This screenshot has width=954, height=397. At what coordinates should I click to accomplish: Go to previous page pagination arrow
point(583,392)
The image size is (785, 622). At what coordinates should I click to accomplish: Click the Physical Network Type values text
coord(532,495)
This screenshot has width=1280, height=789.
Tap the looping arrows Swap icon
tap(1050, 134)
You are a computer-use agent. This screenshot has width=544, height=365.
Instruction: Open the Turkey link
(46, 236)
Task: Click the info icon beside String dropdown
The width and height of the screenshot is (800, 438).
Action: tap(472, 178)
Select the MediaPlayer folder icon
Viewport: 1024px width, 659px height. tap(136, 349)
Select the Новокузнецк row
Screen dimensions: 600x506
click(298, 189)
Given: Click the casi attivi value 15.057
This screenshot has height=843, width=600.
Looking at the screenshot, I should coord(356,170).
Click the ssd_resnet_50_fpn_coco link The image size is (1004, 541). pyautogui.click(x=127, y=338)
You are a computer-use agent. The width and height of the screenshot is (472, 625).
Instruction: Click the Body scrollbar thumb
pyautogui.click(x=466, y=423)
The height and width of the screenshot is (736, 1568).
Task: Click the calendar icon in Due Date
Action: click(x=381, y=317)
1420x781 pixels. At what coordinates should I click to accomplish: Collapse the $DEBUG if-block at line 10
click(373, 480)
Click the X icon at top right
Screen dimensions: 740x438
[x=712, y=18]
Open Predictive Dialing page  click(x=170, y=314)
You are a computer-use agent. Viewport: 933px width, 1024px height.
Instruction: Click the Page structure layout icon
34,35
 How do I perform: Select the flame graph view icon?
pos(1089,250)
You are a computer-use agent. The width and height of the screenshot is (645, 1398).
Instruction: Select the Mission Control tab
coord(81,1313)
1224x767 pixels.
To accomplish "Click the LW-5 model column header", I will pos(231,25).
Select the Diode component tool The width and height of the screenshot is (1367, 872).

▶ Exercise objective: Copy out the line holding "How do I perform: Select" along with all lines after it through the end of the entries, exactly and only these.

▶ The answer:
 How do I perform: Select the flame graph view icon?
pos(1089,250)
You are a computer-use agent. The width and height of the screenshot is (645, 1398).
Instruction: Select the Mission Control tab
coord(81,1313)
1224x767 pixels.
To accomplish "Click the LW-5 model column header", I will pos(231,25).
Select the Diode component tool The width and height of the screenshot is (1367, 872).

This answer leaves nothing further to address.